Prospective buyers, particularly financial buyers, generally prefer to buy a business free of operating assets, including real estate. Prospective buyers in most cases are focused on growing the business and not on property management, which also has a capital requirement associated with it.
At the same time, especially given the current real estate market, real estate has added value for sellers when the market value has increased over the past few years and the mortgage obligation has decreased.
But how should this be looked at from an M&A perspective when a prospective buyer has no interest in the real estate? Or what if a prospective buyer does have an interest in the property and the seller wants to maximize the market value? This is where the fictitious sale-and-lease-back construction comes in.
Sale-and-lease-back construction (schematic)
Why a (notional) sale-and-lease back construction?
This is due to a mismatch between the valuation of the business as a whole (and all of its associated assets) and the valuation of assets individually. In most cases, the (operational) value of a company (including associated assets) is calculated on the basis of its future cash flows.
In this case, there will be relatively little implied value attributed to individual assets (e.g., real estate), since their value is incorporated into the operational value of the business. Separately, if the property is sold to a third party, it may be more valuable to a seller if the appraisal value exceeds the value implied in the operating value of a business.
Example scenario
In the chart above, we assume that in this particular case, the business incl. real estate would generate EUR 12 million in a combined sale. This is based on an annual perpetual EBITDA of EUR 2 million times a multiple of 6.

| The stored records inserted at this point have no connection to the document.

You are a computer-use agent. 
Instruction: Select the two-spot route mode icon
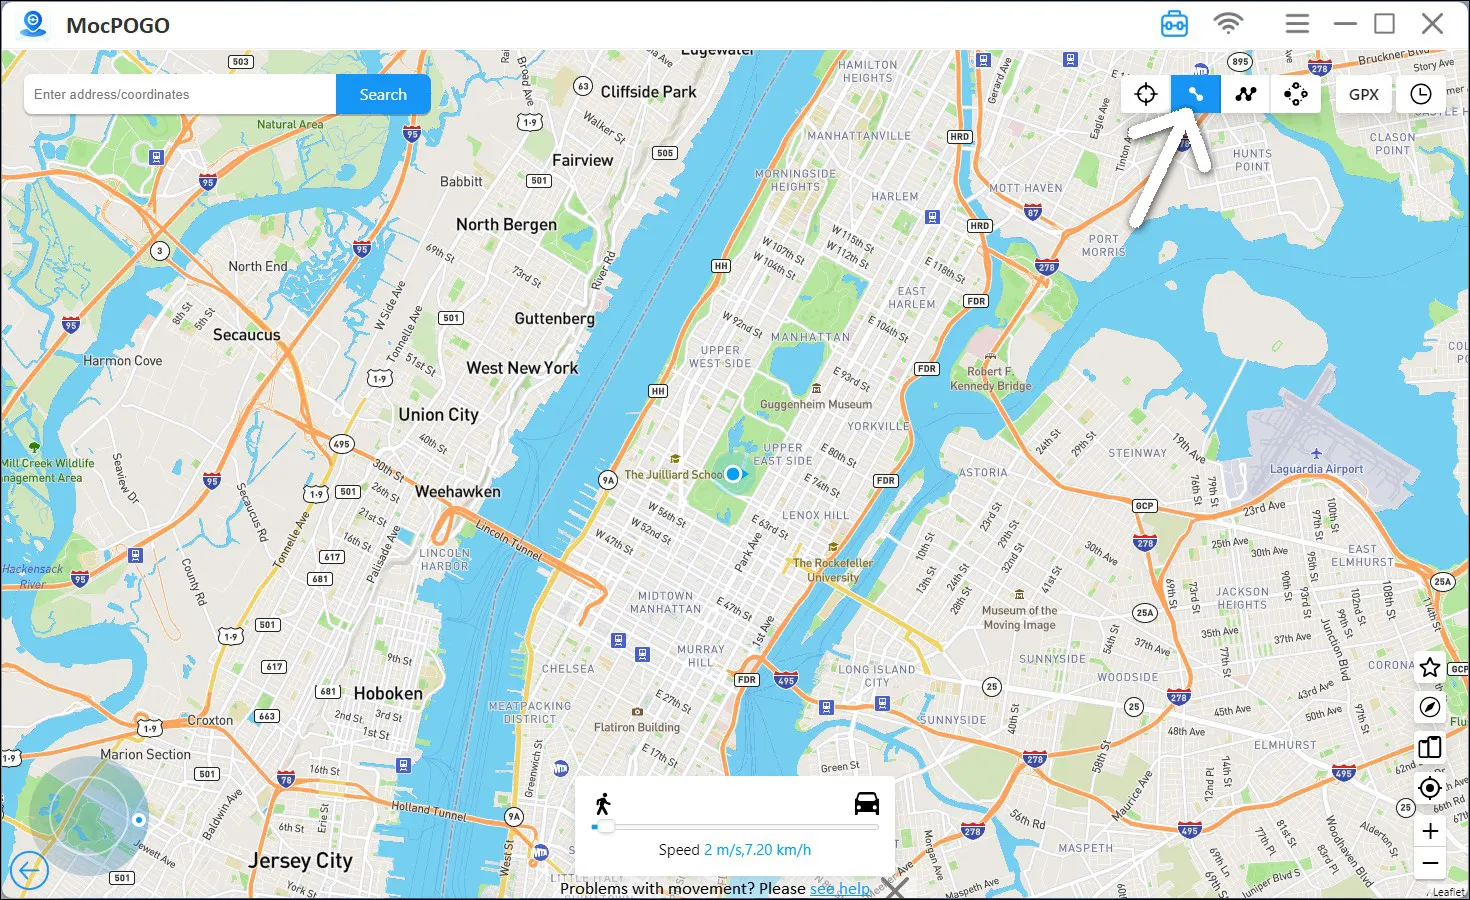pos(1196,94)
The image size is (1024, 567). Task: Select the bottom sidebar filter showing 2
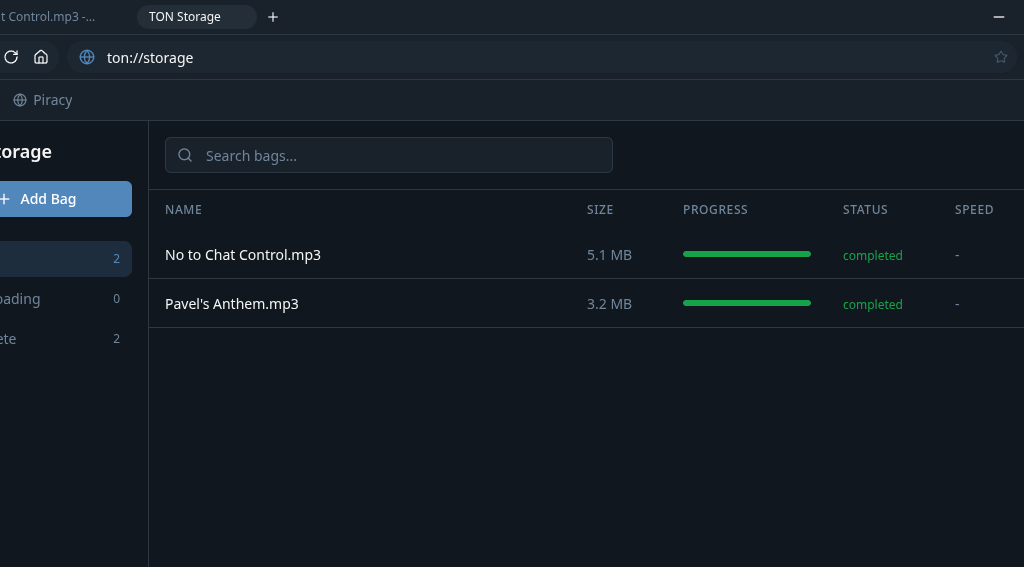pos(60,339)
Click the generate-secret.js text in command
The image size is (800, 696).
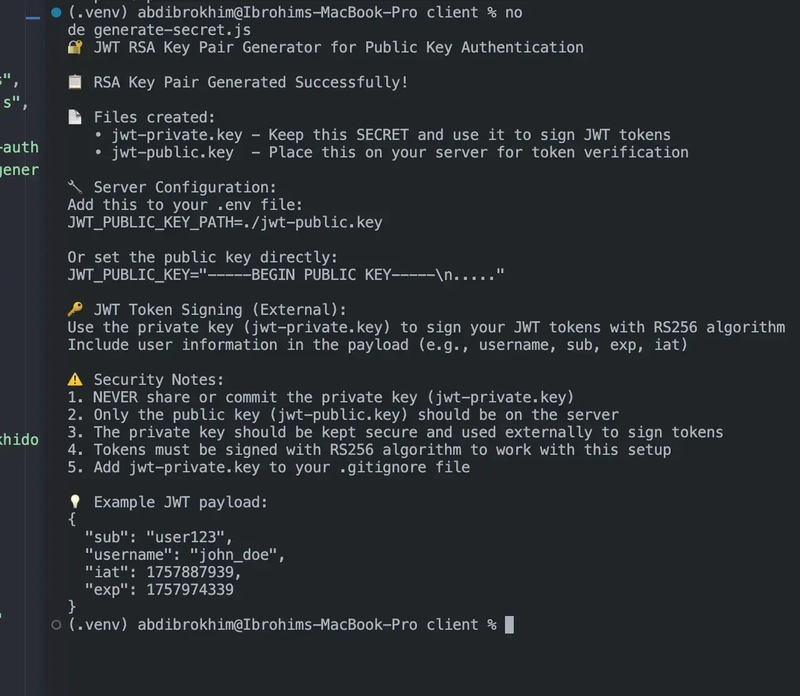click(x=172, y=30)
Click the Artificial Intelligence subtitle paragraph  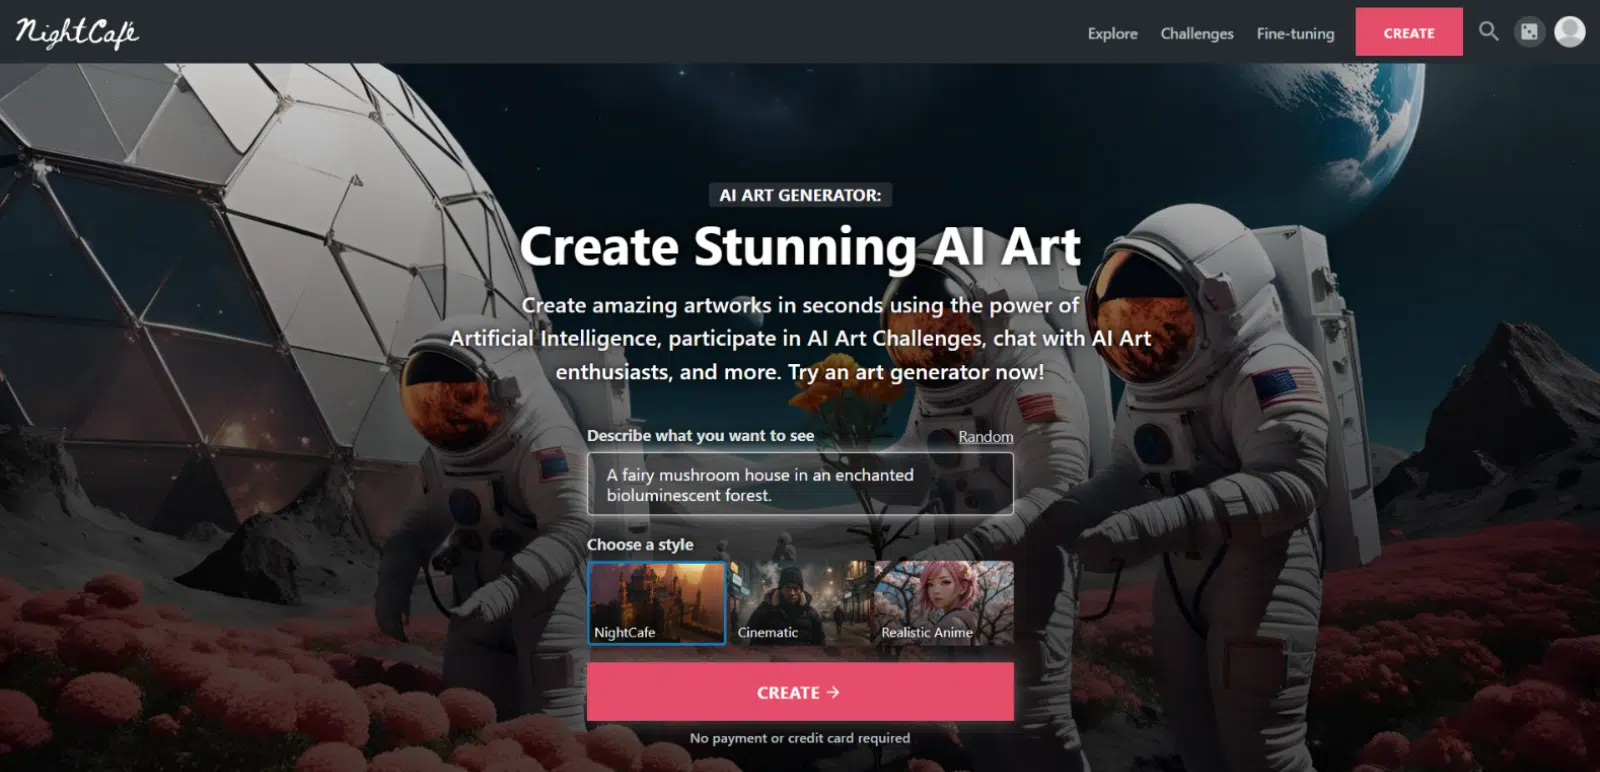[800, 339]
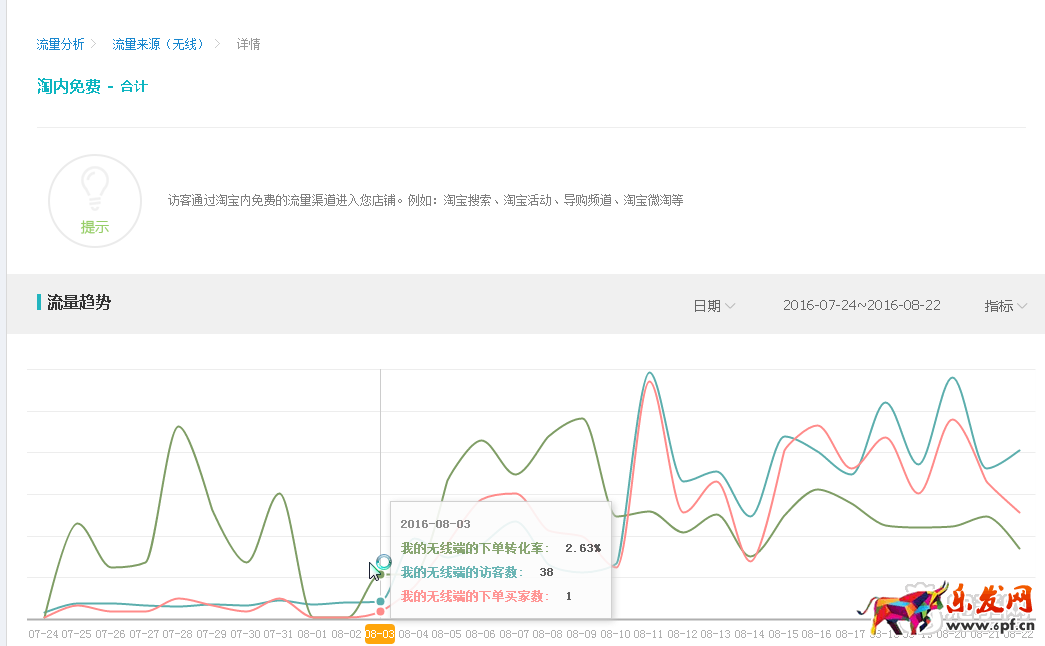Click the breadcrumb arrow after 流量分析
Viewport: 1045px width, 646px height.
coord(93,44)
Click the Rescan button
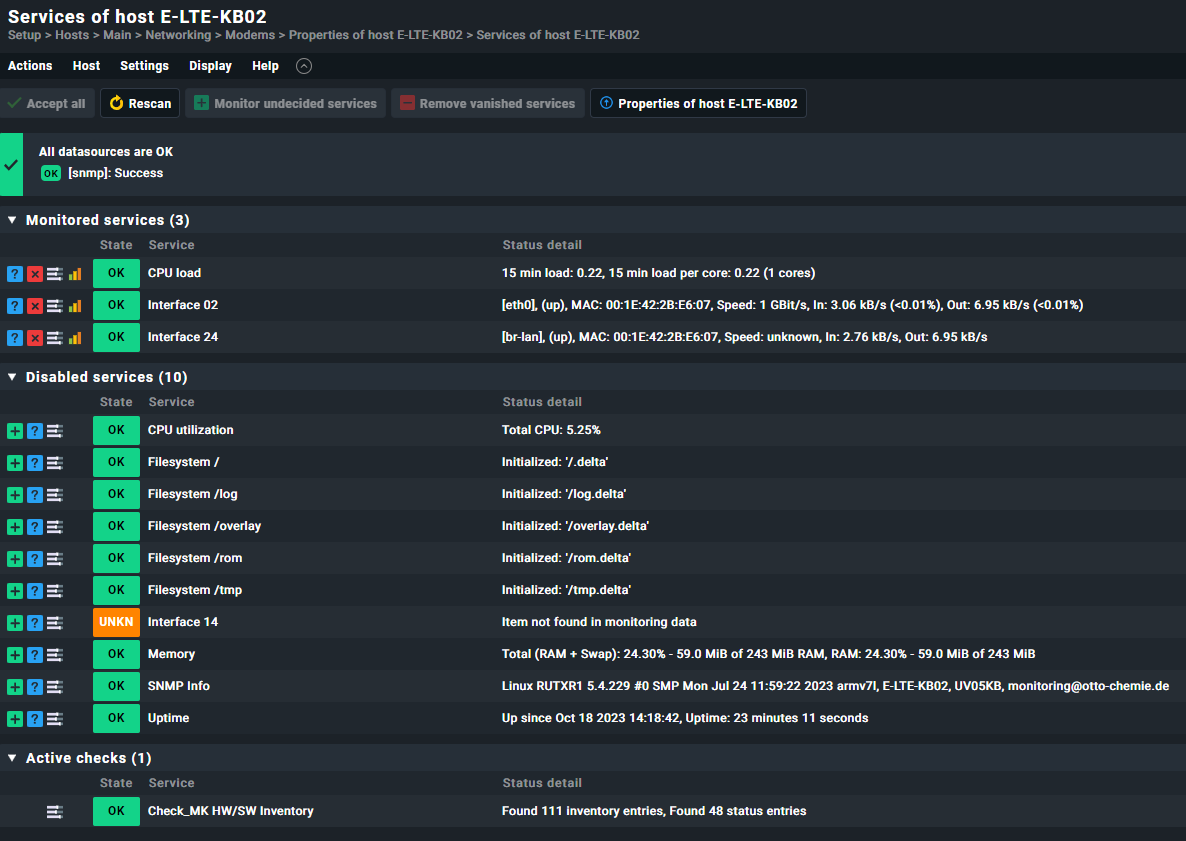Image resolution: width=1186 pixels, height=841 pixels. point(140,104)
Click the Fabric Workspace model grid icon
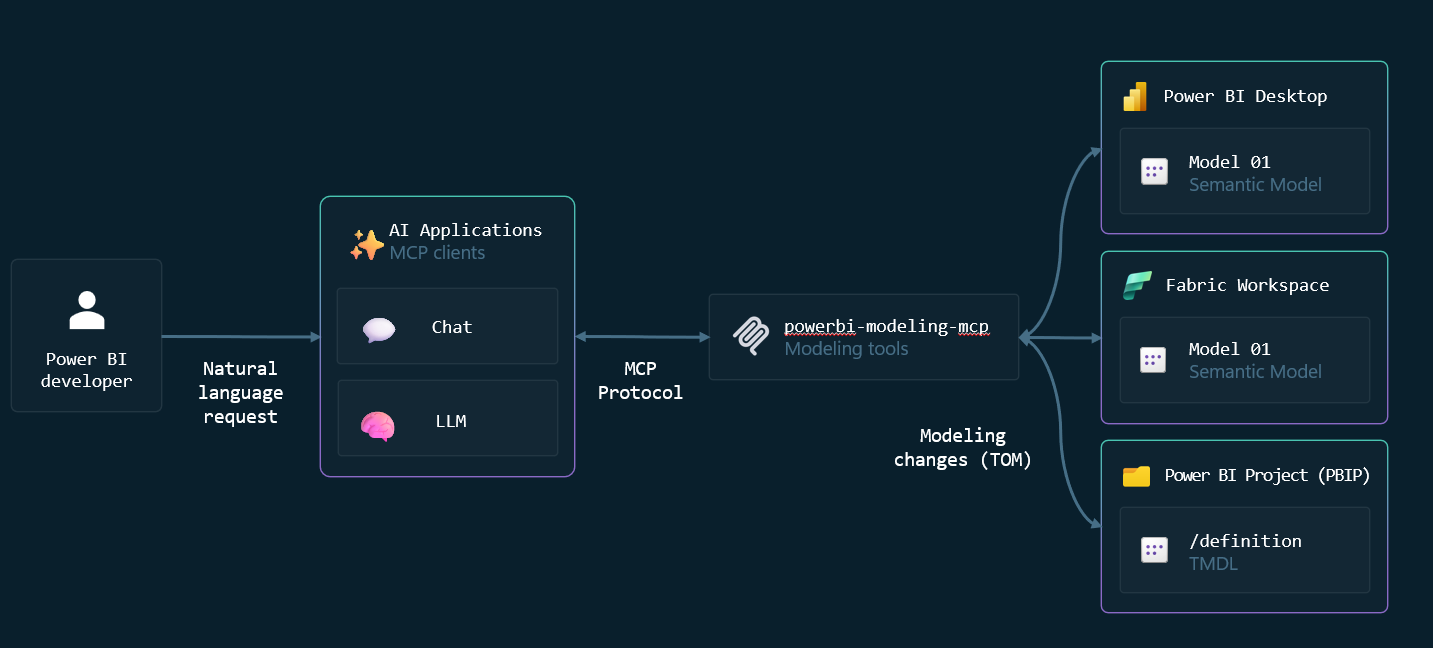1433x648 pixels. coord(1153,360)
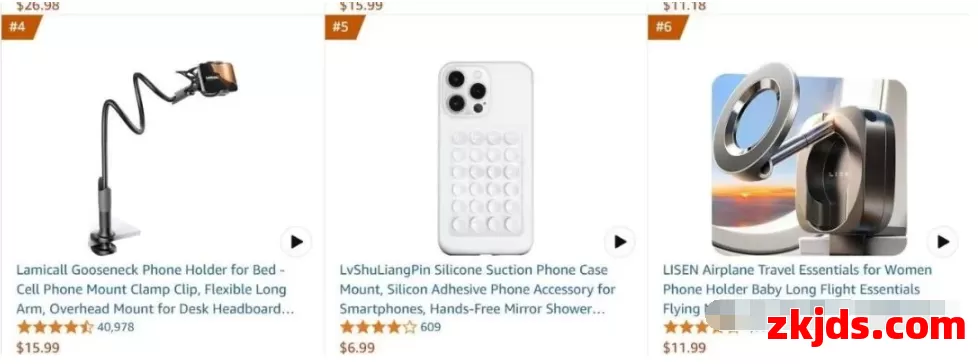
Task: Click the $11.99 LISEN holder price
Action: tap(684, 348)
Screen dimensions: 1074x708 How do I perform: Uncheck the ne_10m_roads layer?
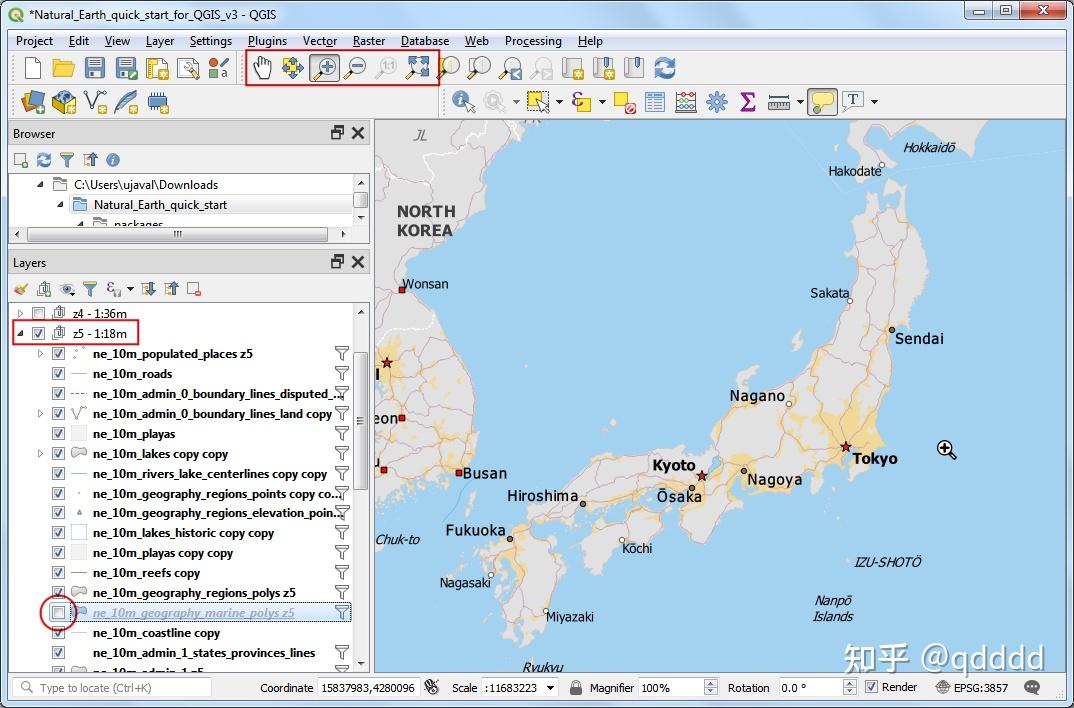click(x=58, y=373)
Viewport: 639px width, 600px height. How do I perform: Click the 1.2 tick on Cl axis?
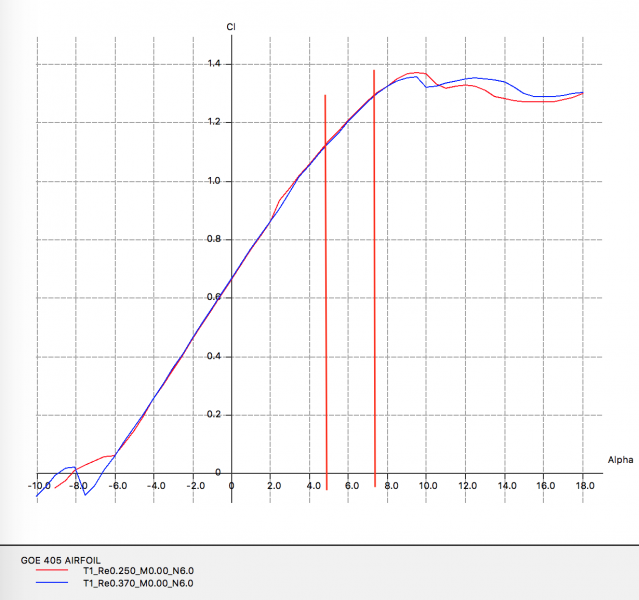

When raising a sale-and-lease-back, the costs (rent) within the business increase by EUR 300k, making the annual perpetual EBITDA EUR 1.7 million. De ondernemingswaarde of the company is now (excluding OG) EUR 10.2 million instead of EUR 12 million. However, by selling the property separately, at a market factor of 15x, the seller generates gross sales proceeds of EUR 4.5 million. In this particular example, the sale-and-leaseback created EUR 2.7 million higher revenue for seller.
Fictitious sale-and-lease-back construction
Of course, it is also possible that a prospective buyer is interested in the real estate, but determines de ondernemingswaarde based on future cash flows. If prospective buyer does not take into account the property's hidden reserve, a mismatch may arise where seller is disadvantaged.
Let's use the above scenario again as an example. Candidate buyer offers EUR 12 million for the company incl. real estate. In its preparation, the seller has not properly examined the role and impact of the real estate within the transaction and agrees to the candidate buyer's proposal. After closing, the buyer then sells the real estate through a sale-and-lease-back construction, creating a gain of EUR 2.7 million.
By understanding the value and impact of real estate in preparation for a sales process, this discrepancy can be avoided in advance. By staging fictitious sale-and-lease back construction where the created value of the real estate is presented as a cash item to Candiaat-buyer.